(Saved data entries)
···
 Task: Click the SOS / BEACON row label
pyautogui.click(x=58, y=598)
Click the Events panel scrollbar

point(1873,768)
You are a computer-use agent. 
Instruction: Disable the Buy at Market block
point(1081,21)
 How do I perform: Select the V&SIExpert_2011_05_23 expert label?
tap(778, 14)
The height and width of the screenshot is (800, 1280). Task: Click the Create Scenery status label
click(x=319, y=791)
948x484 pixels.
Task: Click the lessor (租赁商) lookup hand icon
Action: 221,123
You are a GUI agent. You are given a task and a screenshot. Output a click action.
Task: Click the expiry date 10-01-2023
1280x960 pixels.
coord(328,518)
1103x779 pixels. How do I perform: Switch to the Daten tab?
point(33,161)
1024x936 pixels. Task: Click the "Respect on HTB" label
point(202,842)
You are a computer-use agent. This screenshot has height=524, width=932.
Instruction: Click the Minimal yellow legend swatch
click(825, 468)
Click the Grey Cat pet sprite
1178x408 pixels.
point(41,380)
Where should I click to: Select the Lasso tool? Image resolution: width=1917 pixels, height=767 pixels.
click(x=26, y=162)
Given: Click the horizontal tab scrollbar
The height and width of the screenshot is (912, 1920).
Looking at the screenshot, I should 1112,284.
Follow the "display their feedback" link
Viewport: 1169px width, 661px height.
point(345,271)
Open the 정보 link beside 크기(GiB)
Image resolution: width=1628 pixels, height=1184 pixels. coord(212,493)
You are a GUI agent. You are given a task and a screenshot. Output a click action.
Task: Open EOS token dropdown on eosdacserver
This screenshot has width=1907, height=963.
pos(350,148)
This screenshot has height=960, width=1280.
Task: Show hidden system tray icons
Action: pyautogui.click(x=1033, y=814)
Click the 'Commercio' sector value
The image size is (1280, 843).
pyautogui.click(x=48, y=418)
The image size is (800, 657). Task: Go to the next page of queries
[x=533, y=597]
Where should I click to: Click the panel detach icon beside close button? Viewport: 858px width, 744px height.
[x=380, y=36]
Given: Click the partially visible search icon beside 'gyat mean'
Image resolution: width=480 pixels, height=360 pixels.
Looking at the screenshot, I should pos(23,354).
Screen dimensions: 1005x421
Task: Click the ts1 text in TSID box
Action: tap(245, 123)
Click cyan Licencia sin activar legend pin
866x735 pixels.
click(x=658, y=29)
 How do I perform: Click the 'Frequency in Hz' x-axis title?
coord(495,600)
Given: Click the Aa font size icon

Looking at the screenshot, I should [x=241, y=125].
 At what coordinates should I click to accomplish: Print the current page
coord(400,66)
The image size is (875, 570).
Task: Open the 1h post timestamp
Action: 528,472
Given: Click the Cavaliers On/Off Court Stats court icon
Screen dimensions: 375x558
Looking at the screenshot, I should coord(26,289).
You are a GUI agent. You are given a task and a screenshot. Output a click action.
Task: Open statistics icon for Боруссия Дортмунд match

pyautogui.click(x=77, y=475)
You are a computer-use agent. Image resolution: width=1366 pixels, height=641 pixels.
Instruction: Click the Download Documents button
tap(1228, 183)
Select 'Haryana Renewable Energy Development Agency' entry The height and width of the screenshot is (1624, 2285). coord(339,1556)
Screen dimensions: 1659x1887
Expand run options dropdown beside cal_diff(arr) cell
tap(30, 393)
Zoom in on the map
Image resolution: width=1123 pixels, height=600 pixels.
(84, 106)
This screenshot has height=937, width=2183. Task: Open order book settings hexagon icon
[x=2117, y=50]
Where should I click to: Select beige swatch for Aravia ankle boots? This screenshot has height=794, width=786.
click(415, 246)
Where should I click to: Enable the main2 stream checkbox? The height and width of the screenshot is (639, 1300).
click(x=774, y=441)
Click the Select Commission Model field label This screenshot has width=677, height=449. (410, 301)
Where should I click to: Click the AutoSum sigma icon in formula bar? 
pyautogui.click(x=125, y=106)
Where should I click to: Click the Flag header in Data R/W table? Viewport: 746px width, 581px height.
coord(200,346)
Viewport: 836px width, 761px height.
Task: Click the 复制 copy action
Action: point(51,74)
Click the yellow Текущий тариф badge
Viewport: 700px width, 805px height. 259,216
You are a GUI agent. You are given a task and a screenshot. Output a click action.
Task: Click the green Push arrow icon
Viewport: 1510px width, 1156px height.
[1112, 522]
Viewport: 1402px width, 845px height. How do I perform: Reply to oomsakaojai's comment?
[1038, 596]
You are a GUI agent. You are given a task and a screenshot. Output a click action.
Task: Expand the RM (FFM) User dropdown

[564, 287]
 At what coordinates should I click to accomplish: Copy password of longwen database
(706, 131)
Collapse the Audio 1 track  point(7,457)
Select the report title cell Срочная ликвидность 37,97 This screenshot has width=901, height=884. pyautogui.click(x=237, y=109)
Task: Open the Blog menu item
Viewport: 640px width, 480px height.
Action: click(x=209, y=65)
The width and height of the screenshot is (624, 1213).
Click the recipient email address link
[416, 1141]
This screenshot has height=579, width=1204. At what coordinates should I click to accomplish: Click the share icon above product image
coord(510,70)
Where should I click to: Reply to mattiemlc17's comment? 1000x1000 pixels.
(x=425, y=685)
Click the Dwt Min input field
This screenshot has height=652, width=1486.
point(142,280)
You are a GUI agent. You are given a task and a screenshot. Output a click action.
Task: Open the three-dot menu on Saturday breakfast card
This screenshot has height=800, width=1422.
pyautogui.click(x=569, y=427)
···
DIRECTIONS FOR THIS TASK | Transcribe each record shown above, exactly.

SOLVED EXERCISE |
 Task: Click the SOS / BEACON row label
pyautogui.click(x=58, y=598)
Click the Events panel scrollbar

point(1873,768)
You are a computer-use agent. 
Instruction: Disable the Buy at Market block
point(1081,21)
 How do I perform: Select the V&SIExpert_2011_05_23 expert label?
tap(778, 14)
The height and width of the screenshot is (800, 1280). Task: Click the Create Scenery status label
click(x=319, y=791)
948x484 pixels.
Task: Click the lessor (租赁商) lookup hand icon
Action: 221,123
You are a GUI agent. You are given a task and a screenshot. Output a click action.
Task: Click the expiry date 10-01-2023
1280x960 pixels.
coord(328,518)
1103x779 pixels. How do I perform: Switch to the Daten tab?
point(33,161)
1024x936 pixels. Task: Click the "Respect on HTB" label
point(202,842)
You are a computer-use agent. This screenshot has height=524, width=932.
Instruction: Click the Minimal yellow legend swatch
click(825, 468)
Click the Grey Cat pet sprite
1178x408 pixels.
point(41,380)
Where should I click to: Select the Lasso tool? Image resolution: width=1917 pixels, height=767 pixels.
click(x=26, y=162)
Given: Click the horizontal tab scrollbar
The height and width of the screenshot is (912, 1920).
Looking at the screenshot, I should 1112,284.
Follow the "display their feedback" link
Viewport: 1169px width, 661px height.
point(345,271)
Open the 정보 link beside 크기(GiB)
Image resolution: width=1628 pixels, height=1184 pixels. coord(212,493)
You are a GUI agent. You are given a task and a screenshot. Output a click action.
Task: Open EOS token dropdown on eosdacserver
This screenshot has width=1907, height=963.
pos(350,148)
This screenshot has height=960, width=1280.
Task: Show hidden system tray icons
Action: pyautogui.click(x=1033, y=814)
Click the 'Commercio' sector value
The image size is (1280, 843).
pyautogui.click(x=48, y=418)
The image size is (800, 657). Task: Go to the next page of queries
[x=533, y=597]
Where should I click to: Click the panel detach icon beside close button? Viewport: 858px width, 744px height.
[x=380, y=36]
Given: Click the partially visible search icon beside 'gyat mean'
Image resolution: width=480 pixels, height=360 pixels.
Looking at the screenshot, I should pos(23,354).
Screen dimensions: 1005x421
Task: Click the ts1 text in TSID box
Action: tap(245, 123)
Click cyan Licencia sin activar legend pin
866x735 pixels.
click(x=658, y=29)
 How do I perform: Click the 'Frequency in Hz' x-axis title?
coord(495,600)
Given: Click the Aa font size icon

Looking at the screenshot, I should [x=241, y=125].
 At what coordinates should I click to accomplish: Print the current page
coord(400,66)
The image size is (875, 570).
Task: Open the 1h post timestamp
Action: 528,472
Given: Click the Cavaliers On/Off Court Stats court icon
Screen dimensions: 375x558
Looking at the screenshot, I should coord(26,289).
You are a GUI agent. You are given a task and a screenshot. Output a click action.
Task: Open statistics icon for Боруссия Дортмунд match

pyautogui.click(x=77, y=475)
You are a computer-use agent. Image resolution: width=1366 pixels, height=641 pixels.
Instruction: Click the Download Documents button
tap(1228, 183)
Select 'Haryana Renewable Energy Development Agency' entry The height and width of the screenshot is (1624, 2285). coord(339,1556)
Screen dimensions: 1659x1887
Expand run options dropdown beside cal_diff(arr) cell
tap(30, 393)
Zoom in on the map
Image resolution: width=1123 pixels, height=600 pixels.
(84, 106)
This screenshot has height=937, width=2183. Task: Open order book settings hexagon icon
[x=2117, y=50]
Where should I click to: Select beige swatch for Aravia ankle boots? This screenshot has height=794, width=786.
click(415, 246)
Where should I click to: Enable the main2 stream checkbox? The height and width of the screenshot is (639, 1300).
click(x=774, y=441)
Click the Select Commission Model field label This screenshot has width=677, height=449. (410, 301)
Where should I click to: Click the AutoSum sigma icon in formula bar? 
pyautogui.click(x=125, y=106)
Where should I click to: Click the Flag header in Data R/W table? Viewport: 746px width, 581px height.
coord(200,346)
Viewport: 836px width, 761px height.
Task: Click the 复制 copy action
Action: point(51,74)
Click the yellow Текущий тариф badge
Viewport: 700px width, 805px height. 259,216
You are a GUI agent. You are given a task and a screenshot. Output a click action.
Task: Click the green Push arrow icon
Viewport: 1510px width, 1156px height.
[1112, 522]
Viewport: 1402px width, 845px height. How do I perform: Reply to oomsakaojai's comment?
[1038, 596]
You are a GUI agent. You are given a task and a screenshot. Output a click action.
Task: Expand the RM (FFM) User dropdown

[564, 287]
 At what coordinates should I click to accomplish: Copy password of longwen database
(706, 131)
Collapse the Audio 1 track  point(7,457)
Select the report title cell Срочная ликвидность 37,97 This screenshot has width=901, height=884. pyautogui.click(x=237, y=109)
Task: Open the Blog menu item
Viewport: 640px width, 480px height.
Action: click(x=209, y=65)
The width and height of the screenshot is (624, 1213).
Click the recipient email address link
[416, 1141]
This screenshot has height=579, width=1204. At what coordinates should I click to accomplish: Click the share icon above product image
coord(510,70)
Where should I click to: Reply to mattiemlc17's comment? 1000x1000 pixels.
(x=425, y=685)
Click the Dwt Min input field
This screenshot has height=652, width=1486.
point(142,280)
You are a GUI agent. You are given a task and a screenshot. Output a click action.
Task: Open the three-dot menu on Saturday breakfast card
This screenshot has height=800, width=1422.
pyautogui.click(x=569, y=427)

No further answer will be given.